_TASK TO CARRY OUT_
Return the following from the records below: each line, word for word, starting with the line that contains "Preise inkl. MwSt." and going on through the line that contains "Konformitätserklärungen (490, 2232)", with nothing outside that range.

_GIVEN DATA_
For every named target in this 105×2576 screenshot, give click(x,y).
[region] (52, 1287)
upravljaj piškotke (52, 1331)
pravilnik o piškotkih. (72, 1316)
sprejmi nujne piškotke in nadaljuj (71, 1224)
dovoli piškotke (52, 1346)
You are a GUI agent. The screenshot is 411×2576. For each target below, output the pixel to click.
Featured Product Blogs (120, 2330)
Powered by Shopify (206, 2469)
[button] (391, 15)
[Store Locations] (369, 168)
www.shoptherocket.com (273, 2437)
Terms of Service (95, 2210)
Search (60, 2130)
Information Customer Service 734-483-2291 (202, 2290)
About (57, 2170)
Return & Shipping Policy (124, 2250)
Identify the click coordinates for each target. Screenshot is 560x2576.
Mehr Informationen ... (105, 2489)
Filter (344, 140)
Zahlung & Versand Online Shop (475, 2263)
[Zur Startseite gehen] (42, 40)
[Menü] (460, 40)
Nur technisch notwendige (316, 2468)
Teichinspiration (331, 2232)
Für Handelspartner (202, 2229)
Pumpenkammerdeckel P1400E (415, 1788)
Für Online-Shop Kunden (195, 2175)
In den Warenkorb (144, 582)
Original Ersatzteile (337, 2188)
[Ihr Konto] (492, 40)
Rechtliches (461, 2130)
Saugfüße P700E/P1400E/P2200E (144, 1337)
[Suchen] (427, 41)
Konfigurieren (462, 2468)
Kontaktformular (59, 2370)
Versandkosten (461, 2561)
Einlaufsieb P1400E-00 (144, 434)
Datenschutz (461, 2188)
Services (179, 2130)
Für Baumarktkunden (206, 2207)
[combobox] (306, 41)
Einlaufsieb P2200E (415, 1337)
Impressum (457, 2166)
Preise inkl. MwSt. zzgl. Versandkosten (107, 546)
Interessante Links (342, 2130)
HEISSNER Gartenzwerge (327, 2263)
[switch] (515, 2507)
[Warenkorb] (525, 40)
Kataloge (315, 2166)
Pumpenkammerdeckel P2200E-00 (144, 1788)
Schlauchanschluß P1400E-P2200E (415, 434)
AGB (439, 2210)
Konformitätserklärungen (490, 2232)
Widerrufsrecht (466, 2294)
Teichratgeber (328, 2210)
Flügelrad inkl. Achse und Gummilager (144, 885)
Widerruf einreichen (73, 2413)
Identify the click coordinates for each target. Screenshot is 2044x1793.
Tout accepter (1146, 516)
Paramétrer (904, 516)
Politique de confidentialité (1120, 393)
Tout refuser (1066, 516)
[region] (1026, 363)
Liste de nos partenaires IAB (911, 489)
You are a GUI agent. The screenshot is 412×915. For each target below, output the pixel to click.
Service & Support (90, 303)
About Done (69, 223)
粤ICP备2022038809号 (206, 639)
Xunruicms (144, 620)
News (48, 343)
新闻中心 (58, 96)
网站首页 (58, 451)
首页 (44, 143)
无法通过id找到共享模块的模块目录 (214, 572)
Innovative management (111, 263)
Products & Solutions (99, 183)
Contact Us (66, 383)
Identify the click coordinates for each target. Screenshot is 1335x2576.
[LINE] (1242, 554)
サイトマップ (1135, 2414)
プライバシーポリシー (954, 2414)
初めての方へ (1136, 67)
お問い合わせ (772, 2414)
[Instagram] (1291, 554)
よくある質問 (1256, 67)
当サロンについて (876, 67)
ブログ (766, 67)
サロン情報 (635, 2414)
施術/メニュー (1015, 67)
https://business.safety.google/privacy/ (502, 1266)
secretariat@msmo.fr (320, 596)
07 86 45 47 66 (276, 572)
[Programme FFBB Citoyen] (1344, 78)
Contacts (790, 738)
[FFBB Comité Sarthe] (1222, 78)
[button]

_EXERCISE RESULT_
Preise inkl. MwSt. zzgl. Versandkosten (107, 546)
Interessante Links (342, 2130)
HEISSNER Gartenzwerge (327, 2263)
[switch] (515, 2507)
[Warenkorb] (525, 40)
Kataloge (315, 2166)
Pumpenkammerdeckel P2200E-00 (144, 1788)
Schlauchanschluß P1400E-P2200E (415, 434)
AGB (439, 2210)
Konformitätserklärungen (490, 2232)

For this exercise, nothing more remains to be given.